Just before Christmas the Knight Lab launched BookRx, a project that analyzes your tweets and recommends books based on what it finds.
BookRx is similar to other projects in our Social Loupe. In the first phase, it analyzes your tweets (the words, Twitter usernames, and hashtags you use) and compares them to terms that are correlated with book categories. In the second phase, it looks within those categories to find specific books to recommend, again based on correlations with the terms in your tweets, which enables it to make a recommendation.
We’ve had generally positive feedback so far (along with the occasional complaint, of course). It’s been one of our more popular projects, with about 40,000 unique visitors from around the world and coverage from Mashable, LifeHacker, La Tribune, and Huffington Post.

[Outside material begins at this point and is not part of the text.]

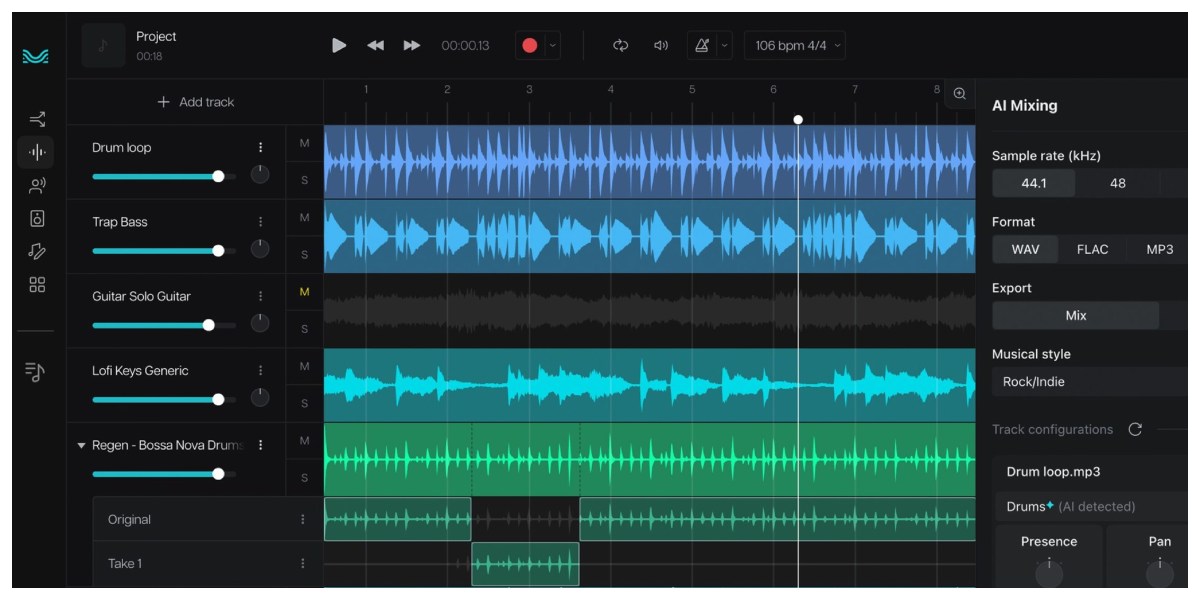Image resolution: width=1200 pixels, height=600 pixels.
Task: Solo the Trap Bass track
Action: coord(304,255)
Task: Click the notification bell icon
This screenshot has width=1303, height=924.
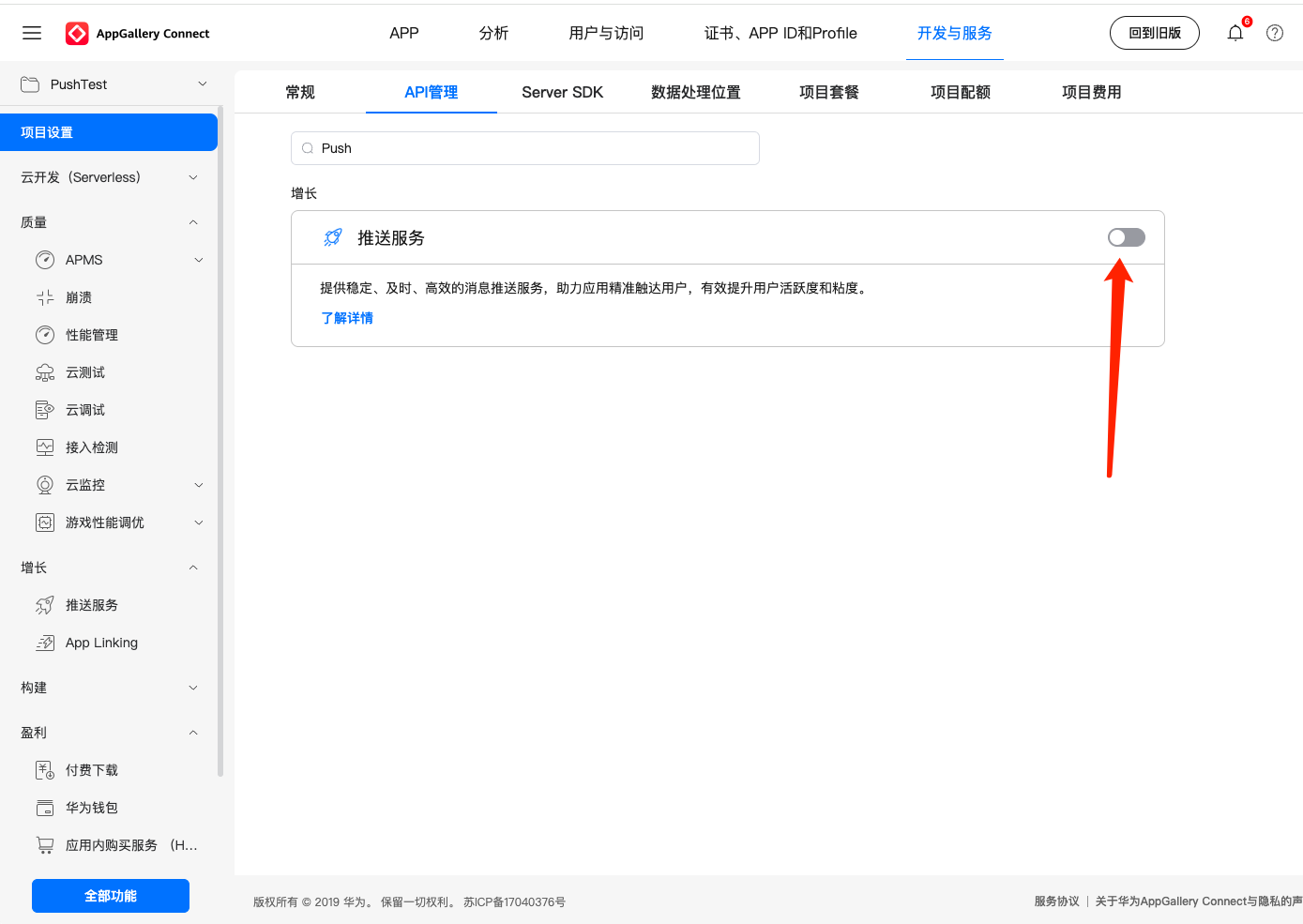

The La Tribune reporter was particularly tickled to see that BookRx recommended “Why Nations Fail” to French president François Hollande. To be fair, Barack Obama receives the same recommendation, which reveals one of area where BookRx could be improved — its bias toward best sellers.
The bias is unintentional and is a result of the system collecting data on books that are discussed most on Twitter, which just happen to be best sellers. BookRx’s inventors, Ph.D student Shawn O’Banion and professor Larry Birnbaum, are working on ways to uncover less popular books.
Of course, the best way to learn about BookRx is to give it a try yourself.